Further on in the Statement, the Minister declares that, I hope our trading partners will recognise the scale and importance of this change and respond to it positively". We do too, because it is hugely important that at the WTO talks, we get the EU's move recognised and taken into consideration.

In placing the detailed summary of the agreement in the House of Lords, will the Minister remember our desire to fully debate it in parliamentary time. Instead of debating the Hunting Bill, 17th July might be an appropriate time to do so.

4.5 p.m.

Baroness Miller of Chilthorne Domer

My Lords, we on the Liberal Democrat Benches welcome the news of success on CAP reform. I congratulate Mrs Beckett and her team, and the noble Lord, Lord Whitty, too—not only for the outcome, but for their tenacity and hard work. I also record our gratitude to Franz Fischler, because he in particular should take great credit for having stuck with what must at times have seemed a thankless task.

We have as good an outcome as could be expected at this stage. We especially welcome decoupling. Future success depends heavily on how we choose to implement this at national level. An early debate in the House would be helpful, but I would also welcome comment from the Minister today as to the time-scale and extent of the consultation.

I especially welcome the greater-than-expected success in switching resources to the second pillar. Rural communities in Britain will be extremely thankful for that. One area that concerns me and which we should get right, given that we have discretion for them, involves young entrants to farming and young farmers who will inherit their families' farms. We must make sure that whatever system we devise is truly encouraging to them. It is no good to look to the future for a vibrant farming sector if no one really wants to go into it.

We should look also to the processing and marketing chapters. I particularly welcome what I understand to be a much-enhanced food quality and national assurance scheme effort and that producer groups will be able to make progress in promoting their products.

I would like the opportunity to debate all that detail in the House—especially in the light of the contribution of the noble Lord, Lord Haskins, to our countryside debate the other day. While I am sure that he will be able to streamline rural delivery, it cast a slight chill into my heart to hear that he is; still looking at too great a scale of farm, and that his vision of our future is not based on the small, family farms that are so crucial, not least to our management of landscape.
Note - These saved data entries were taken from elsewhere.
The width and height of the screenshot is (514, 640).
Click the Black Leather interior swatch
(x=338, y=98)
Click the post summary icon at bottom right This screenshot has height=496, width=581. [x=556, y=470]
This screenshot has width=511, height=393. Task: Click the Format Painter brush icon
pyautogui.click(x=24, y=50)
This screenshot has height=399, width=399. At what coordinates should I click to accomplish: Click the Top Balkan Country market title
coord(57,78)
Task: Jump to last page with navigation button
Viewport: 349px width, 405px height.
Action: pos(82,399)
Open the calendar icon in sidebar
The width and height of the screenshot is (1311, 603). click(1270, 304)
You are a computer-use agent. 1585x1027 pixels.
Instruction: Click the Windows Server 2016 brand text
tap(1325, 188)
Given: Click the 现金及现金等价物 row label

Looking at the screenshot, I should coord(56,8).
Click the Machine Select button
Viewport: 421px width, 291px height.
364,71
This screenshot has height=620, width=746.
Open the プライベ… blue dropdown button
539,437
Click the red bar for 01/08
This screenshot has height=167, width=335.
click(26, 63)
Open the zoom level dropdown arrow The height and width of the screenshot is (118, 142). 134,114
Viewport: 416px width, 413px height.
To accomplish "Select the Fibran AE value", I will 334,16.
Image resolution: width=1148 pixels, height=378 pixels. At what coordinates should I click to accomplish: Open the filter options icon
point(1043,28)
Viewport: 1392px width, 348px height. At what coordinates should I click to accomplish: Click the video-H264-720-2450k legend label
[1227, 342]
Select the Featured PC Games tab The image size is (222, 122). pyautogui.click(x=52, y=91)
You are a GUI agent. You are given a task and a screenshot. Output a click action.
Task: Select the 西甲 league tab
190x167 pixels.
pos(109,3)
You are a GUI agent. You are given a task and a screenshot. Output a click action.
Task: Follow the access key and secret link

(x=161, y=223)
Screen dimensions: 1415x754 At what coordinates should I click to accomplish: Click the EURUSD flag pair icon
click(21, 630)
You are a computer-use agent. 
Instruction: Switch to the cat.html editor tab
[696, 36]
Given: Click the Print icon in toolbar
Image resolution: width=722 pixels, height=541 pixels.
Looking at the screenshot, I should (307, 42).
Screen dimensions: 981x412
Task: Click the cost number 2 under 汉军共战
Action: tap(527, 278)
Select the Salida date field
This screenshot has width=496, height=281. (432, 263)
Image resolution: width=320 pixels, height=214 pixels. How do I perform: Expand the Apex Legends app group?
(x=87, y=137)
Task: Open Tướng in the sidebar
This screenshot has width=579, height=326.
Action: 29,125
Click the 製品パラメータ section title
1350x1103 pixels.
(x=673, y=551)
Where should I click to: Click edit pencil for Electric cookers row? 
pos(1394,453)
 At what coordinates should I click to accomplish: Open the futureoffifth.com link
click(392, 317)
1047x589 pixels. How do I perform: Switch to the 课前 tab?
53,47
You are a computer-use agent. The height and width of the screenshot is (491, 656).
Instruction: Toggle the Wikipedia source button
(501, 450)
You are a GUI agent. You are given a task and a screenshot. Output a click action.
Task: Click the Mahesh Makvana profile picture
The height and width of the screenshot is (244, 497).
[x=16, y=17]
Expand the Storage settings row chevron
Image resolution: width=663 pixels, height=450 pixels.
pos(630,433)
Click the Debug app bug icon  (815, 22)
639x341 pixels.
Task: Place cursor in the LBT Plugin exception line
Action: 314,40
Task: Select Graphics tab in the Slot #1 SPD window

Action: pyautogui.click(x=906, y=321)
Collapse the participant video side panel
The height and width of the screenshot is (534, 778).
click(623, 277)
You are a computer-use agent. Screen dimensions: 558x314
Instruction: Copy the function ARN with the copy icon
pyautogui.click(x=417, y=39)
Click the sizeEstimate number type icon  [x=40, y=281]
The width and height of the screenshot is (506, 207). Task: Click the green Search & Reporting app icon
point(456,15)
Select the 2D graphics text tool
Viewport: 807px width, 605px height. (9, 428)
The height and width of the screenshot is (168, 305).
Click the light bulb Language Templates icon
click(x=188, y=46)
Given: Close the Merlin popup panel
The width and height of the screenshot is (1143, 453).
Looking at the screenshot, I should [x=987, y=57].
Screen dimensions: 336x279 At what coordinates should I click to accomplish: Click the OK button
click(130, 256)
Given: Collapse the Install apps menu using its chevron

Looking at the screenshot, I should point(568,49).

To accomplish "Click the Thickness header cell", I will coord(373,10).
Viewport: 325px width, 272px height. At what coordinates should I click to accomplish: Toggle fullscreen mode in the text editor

All noble Lords will remember, as I do, the importance of that link between farming landscape and tourism, and the contribution of tourism to our national economy.

I welcome this progress; it gives us a brighter future to work towards. I feel much more optimistic now that we can go to the Cancun round of the WTO with our heads held higher because Europe has kept faith with the rest of the developing world. It is now clearly incumbent upon the United States to review their farm subsidy system, which is out of line with the rest of us, and to do something about it.

4.9 p.m.

Lord Whitty

My Lords, I thank the noble Baronesses for what is on balance a substantial welcome for what has been achieved in Luxembourg—not just overnight, but over months of bilateral, multinational negotiation.

I was slightly taken aback by the noble Baroness, Lady Byford, calling this "a fudged compromise" at the beginning of her remarks which ended up by being extremely welcoming and welcome.

A fudged compromise is the last thing this is. It is a clear, strategic shift after 50 years of CAP away from wasteful and often environmentally damaging production subsidies towards a system that sustains our countryside and allows farmers to produce for the market and not for the subsidy. This is a dramatic and historic change and one which should not be underestimated.

There are a few compromises at the edges. We needed to make them in order to reach the deal. That was always going to be the case. But in many respects, we have a better deal not only than anyone expected but than appeared to be the case in terms of Commissioner Fischler's proposals in January. Much of that is down to the good working between ourselves, the Commission and the agriculture Ministers of those countries which supported reform.

It is also important to note that throughout the process we have received the support of the major farming unions within the United Kingdom. That was a great strength to us and, if I may say so without disparaging continental counterparts, a great example to some of them.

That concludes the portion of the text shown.